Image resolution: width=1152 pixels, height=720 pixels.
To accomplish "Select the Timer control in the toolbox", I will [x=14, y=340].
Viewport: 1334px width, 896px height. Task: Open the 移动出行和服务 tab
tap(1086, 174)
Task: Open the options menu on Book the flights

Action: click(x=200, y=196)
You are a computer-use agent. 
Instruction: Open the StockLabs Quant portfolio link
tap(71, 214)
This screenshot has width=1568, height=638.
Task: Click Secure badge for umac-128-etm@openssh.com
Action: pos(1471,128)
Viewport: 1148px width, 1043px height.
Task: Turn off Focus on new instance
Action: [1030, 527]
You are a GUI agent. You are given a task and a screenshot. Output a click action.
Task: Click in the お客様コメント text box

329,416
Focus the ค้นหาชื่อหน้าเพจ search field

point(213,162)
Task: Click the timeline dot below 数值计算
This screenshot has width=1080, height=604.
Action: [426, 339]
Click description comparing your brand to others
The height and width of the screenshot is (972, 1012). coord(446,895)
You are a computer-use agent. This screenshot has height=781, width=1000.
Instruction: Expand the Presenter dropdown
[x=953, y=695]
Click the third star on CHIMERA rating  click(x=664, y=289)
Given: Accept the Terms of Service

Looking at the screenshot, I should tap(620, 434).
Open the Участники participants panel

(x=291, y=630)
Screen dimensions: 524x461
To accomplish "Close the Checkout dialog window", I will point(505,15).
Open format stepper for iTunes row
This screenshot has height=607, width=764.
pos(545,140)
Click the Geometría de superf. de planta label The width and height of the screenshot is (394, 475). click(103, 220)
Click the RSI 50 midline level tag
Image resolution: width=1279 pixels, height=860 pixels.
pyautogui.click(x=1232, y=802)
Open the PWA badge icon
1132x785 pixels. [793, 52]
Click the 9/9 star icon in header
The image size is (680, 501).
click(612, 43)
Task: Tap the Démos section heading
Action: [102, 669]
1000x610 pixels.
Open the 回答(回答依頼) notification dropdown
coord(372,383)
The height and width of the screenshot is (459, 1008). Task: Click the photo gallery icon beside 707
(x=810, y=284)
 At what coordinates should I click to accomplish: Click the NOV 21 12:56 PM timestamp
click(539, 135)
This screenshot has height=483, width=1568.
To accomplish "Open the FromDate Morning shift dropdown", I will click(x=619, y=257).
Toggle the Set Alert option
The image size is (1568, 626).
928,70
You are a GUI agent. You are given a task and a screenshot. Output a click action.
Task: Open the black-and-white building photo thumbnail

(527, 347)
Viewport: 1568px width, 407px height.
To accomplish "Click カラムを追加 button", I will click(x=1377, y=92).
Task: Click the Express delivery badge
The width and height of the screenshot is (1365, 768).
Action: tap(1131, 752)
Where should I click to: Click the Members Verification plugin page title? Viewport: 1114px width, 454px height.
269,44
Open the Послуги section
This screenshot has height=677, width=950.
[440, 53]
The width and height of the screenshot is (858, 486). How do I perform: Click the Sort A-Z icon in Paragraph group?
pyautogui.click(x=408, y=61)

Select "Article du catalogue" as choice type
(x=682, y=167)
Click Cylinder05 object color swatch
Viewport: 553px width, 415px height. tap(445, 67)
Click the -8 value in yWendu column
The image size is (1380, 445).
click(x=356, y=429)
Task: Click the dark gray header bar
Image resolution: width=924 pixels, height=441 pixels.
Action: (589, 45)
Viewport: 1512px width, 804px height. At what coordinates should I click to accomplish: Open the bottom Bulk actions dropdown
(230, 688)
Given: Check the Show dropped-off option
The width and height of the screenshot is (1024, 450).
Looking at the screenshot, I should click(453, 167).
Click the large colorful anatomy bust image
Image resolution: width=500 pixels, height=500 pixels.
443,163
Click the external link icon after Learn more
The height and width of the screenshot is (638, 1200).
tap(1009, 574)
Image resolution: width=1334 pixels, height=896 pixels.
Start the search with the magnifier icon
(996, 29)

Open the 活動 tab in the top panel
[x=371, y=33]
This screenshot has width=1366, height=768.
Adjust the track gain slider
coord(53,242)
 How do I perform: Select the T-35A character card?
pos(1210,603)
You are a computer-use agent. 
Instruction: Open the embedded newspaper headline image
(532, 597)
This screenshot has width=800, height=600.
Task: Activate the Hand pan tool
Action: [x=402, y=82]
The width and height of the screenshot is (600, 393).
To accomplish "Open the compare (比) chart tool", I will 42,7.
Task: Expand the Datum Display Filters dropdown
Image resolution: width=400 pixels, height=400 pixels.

------------------------------------------------

WORK TASK: Everything in the records should be written out again exactly.

RESPONSE TO THIS TASK:
Image resolution: width=1152 pixels, height=720 pixels.
To accomplish "Select the Timer control in the toolbox", I will [x=14, y=340].
Viewport: 1334px width, 896px height. Task: Open the 移动出行和服务 tab
tap(1086, 174)
Task: Open the options menu on Book the flights

Action: click(x=200, y=196)
You are a computer-use agent. 
Instruction: Open the StockLabs Quant portfolio link
tap(71, 214)
This screenshot has width=1568, height=638.
Task: Click Secure badge for umac-128-etm@openssh.com
Action: pos(1471,128)
Viewport: 1148px width, 1043px height.
Task: Turn off Focus on new instance
Action: [1030, 527]
You are a GUI agent. You are given a task and a screenshot. Output a click action.
Task: Click in the お客様コメント text box

329,416
Focus the ค้นหาชื่อหน้าเพจ search field

point(213,162)
Task: Click the timeline dot below 数值计算
This screenshot has width=1080, height=604.
Action: [426, 339]
Click description comparing your brand to others
The height and width of the screenshot is (972, 1012). coord(446,895)
You are a computer-use agent. This screenshot has height=781, width=1000.
Instruction: Expand the Presenter dropdown
[x=953, y=695]
Click the third star on CHIMERA rating  click(x=664, y=289)
Given: Accept the Terms of Service

Looking at the screenshot, I should tap(620, 434).
Open the Участники participants panel

(x=291, y=630)
Screen dimensions: 524x461
To accomplish "Close the Checkout dialog window", I will point(505,15).
Open format stepper for iTunes row
This screenshot has height=607, width=764.
pos(545,140)
Click the Geometría de superf. de planta label The width and height of the screenshot is (394, 475). click(103, 220)
Click the RSI 50 midline level tag
Image resolution: width=1279 pixels, height=860 pixels.
pyautogui.click(x=1232, y=802)
Open the PWA badge icon
1132x785 pixels. [793, 52]
Click the 9/9 star icon in header
The image size is (680, 501).
click(612, 43)
Task: Tap the Démos section heading
Action: [102, 669]
1000x610 pixels.
Open the 回答(回答依頼) notification dropdown
coord(372,383)
The height and width of the screenshot is (459, 1008). Task: Click the photo gallery icon beside 707
(x=810, y=284)
 At what coordinates should I click to accomplish: Click the NOV 21 12:56 PM timestamp
click(539, 135)
This screenshot has height=483, width=1568.
To accomplish "Open the FromDate Morning shift dropdown", I will click(x=619, y=257).
Toggle the Set Alert option
The image size is (1568, 626).
928,70
You are a GUI agent. You are given a task and a screenshot. Output a click action.
Task: Open the black-and-white building photo thumbnail

(527, 347)
Viewport: 1568px width, 407px height.
To accomplish "Click カラムを追加 button", I will click(x=1377, y=92).
Task: Click the Express delivery badge
The width and height of the screenshot is (1365, 768).
Action: tap(1131, 752)
Where should I click to: Click the Members Verification plugin page title? Viewport: 1114px width, 454px height.
269,44
Open the Послуги section
This screenshot has height=677, width=950.
[440, 53]
The width and height of the screenshot is (858, 486). How do I perform: Click the Sort A-Z icon in Paragraph group?
pyautogui.click(x=408, y=61)

Select "Article du catalogue" as choice type
(x=682, y=167)
Click Cylinder05 object color swatch
Viewport: 553px width, 415px height. tap(445, 67)
Click the -8 value in yWendu column
The image size is (1380, 445).
click(x=356, y=429)
Task: Click the dark gray header bar
Image resolution: width=924 pixels, height=441 pixels.
Action: (589, 45)
Viewport: 1512px width, 804px height. At what coordinates should I click to accomplish: Open the bottom Bulk actions dropdown
(230, 688)
Given: Check the Show dropped-off option
The width and height of the screenshot is (1024, 450).
Looking at the screenshot, I should click(453, 167).
Click the large colorful anatomy bust image
Image resolution: width=500 pixels, height=500 pixels.
443,163
Click the external link icon after Learn more
The height and width of the screenshot is (638, 1200).
tap(1009, 574)
Image resolution: width=1334 pixels, height=896 pixels.
Start the search with the magnifier icon
(996, 29)

Open the 活動 tab in the top panel
[x=371, y=33]
This screenshot has width=1366, height=768.
Adjust the track gain slider
coord(53,242)
 How do I perform: Select the T-35A character card?
pos(1210,603)
You are a computer-use agent. 
Instruction: Open the embedded newspaper headline image
(532, 597)
This screenshot has width=800, height=600.
Task: Activate the Hand pan tool
Action: [x=402, y=82]
The width and height of the screenshot is (600, 393).
To accomplish "Open the compare (比) chart tool", I will 42,7.
Task: Expand the Datum Display Filters dropdown
Image resolution: width=400 pixels, height=400 pixels.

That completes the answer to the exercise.